- WHAT NEEDS TO BE DONE -
Please reproduce the entire listing below word for word, leaving out the pictures.

- DATA RECORDS -
● ● ●

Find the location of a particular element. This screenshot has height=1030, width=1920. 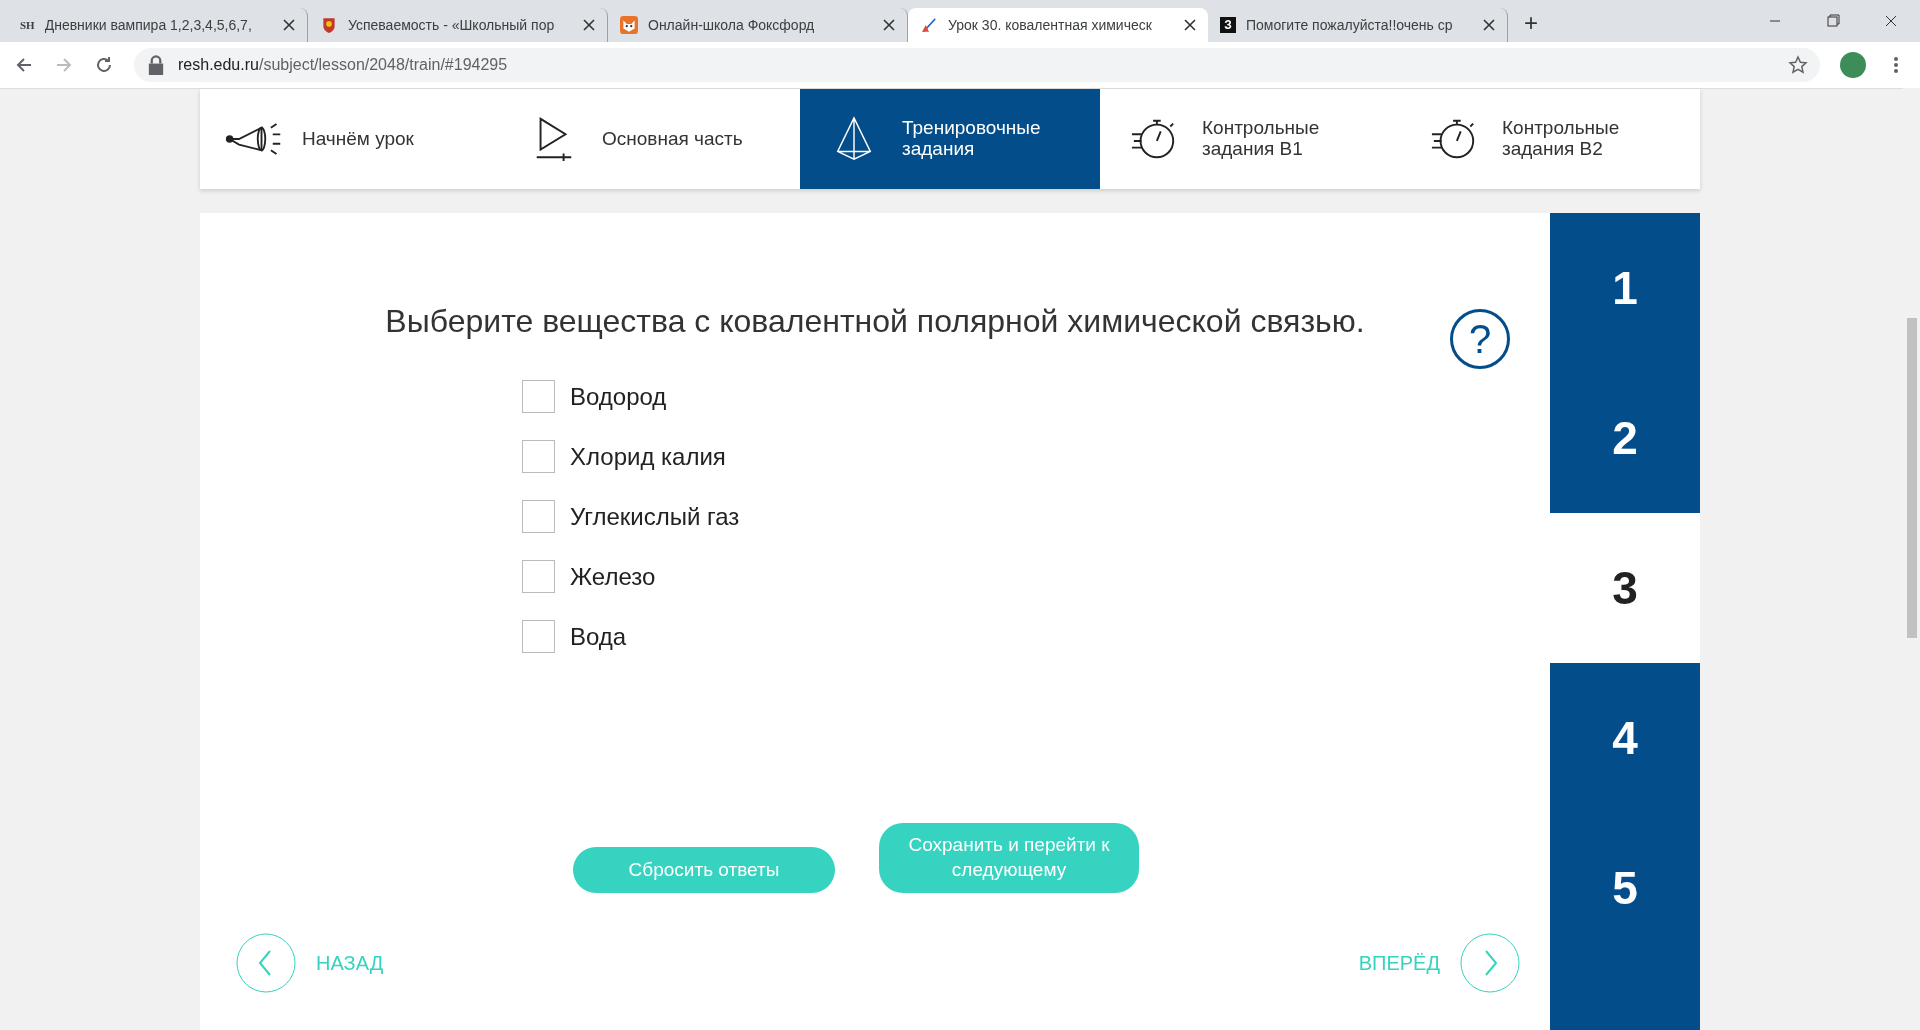

answer-label: Железо is located at coordinates (613, 576).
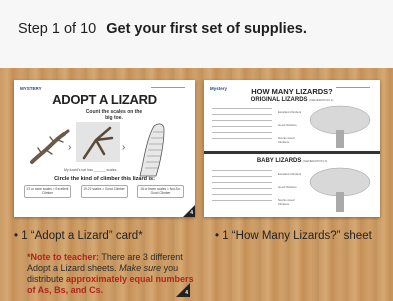 Image resolution: width=393 pixels, height=301 pixels. I want to click on supply-item-how-many-sheet: • 1 “How Many Lizards?” sheet, so click(294, 236).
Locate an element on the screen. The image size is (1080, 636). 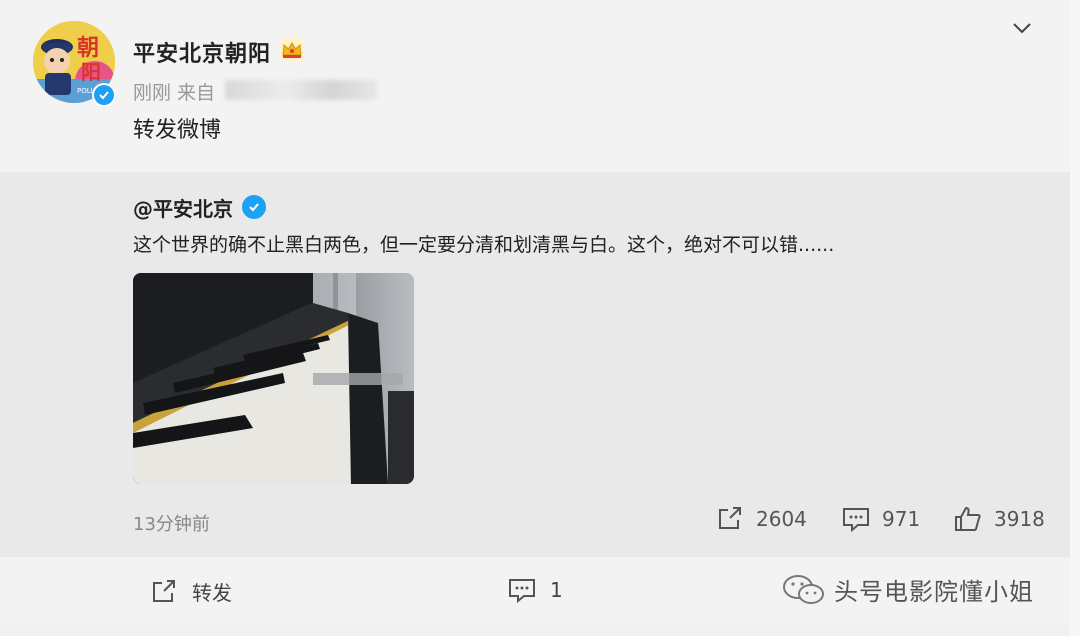
wechat-icon is located at coordinates (804, 589).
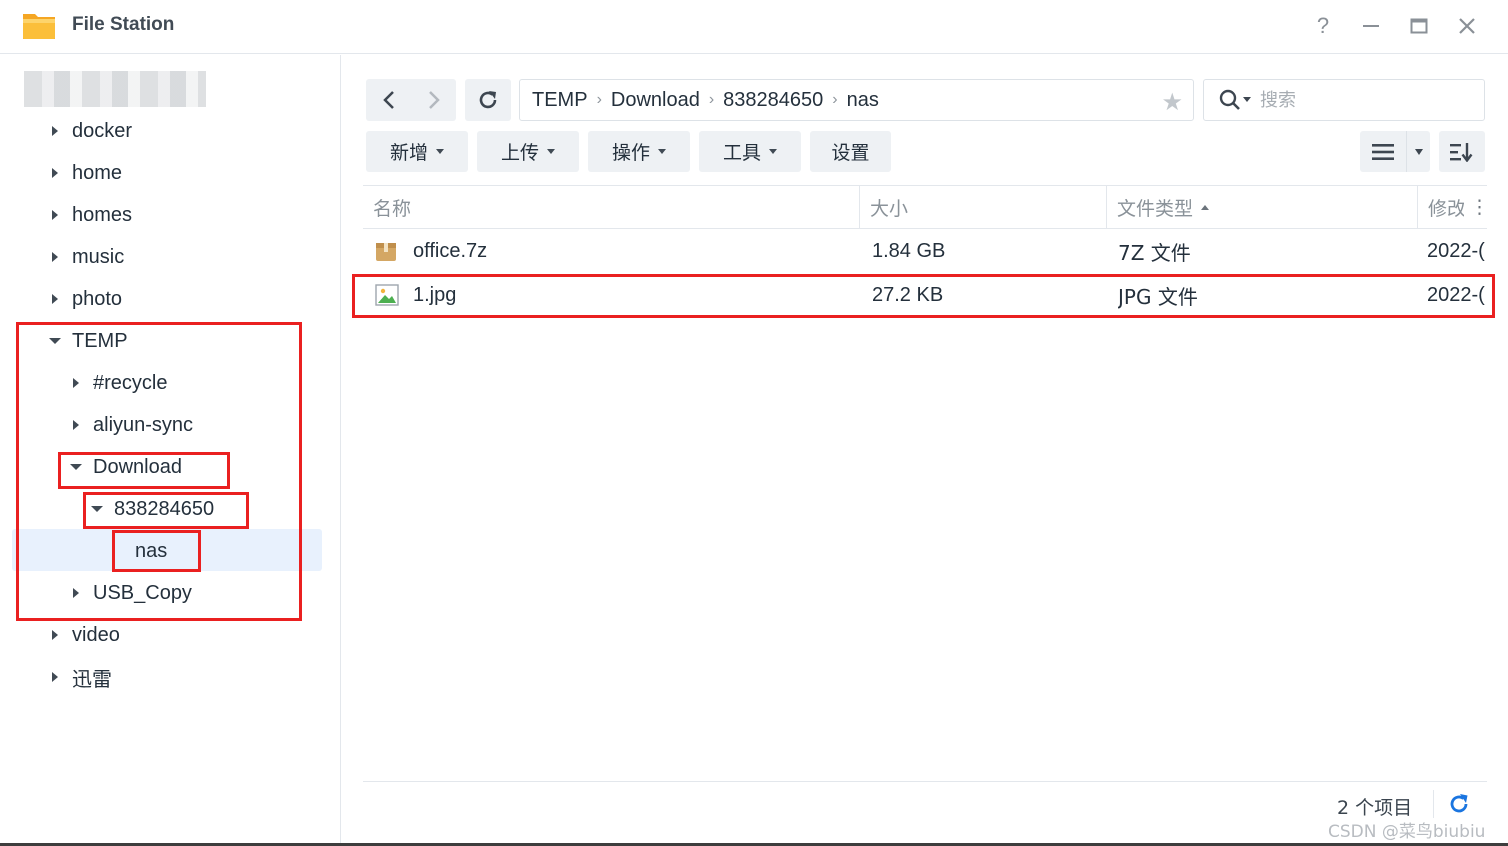  I want to click on tree-item-label: home, so click(98, 172).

● ● ●

- EXERCISE ANSWER -
Find the location of a particular element. This screenshot has height=1030, width=1920. 

answer-label: Железо is located at coordinates (613, 576).
 Image resolution: width=393 pixels, height=301 pixels. I want to click on supply-item-how-many-sheet: • 1 “How Many Lizards?” sheet, so click(294, 236).
Locate an element on the screen. The image size is (1080, 636). 
wechat-icon is located at coordinates (804, 589).
  I want to click on tree-item-label: home, so click(98, 172).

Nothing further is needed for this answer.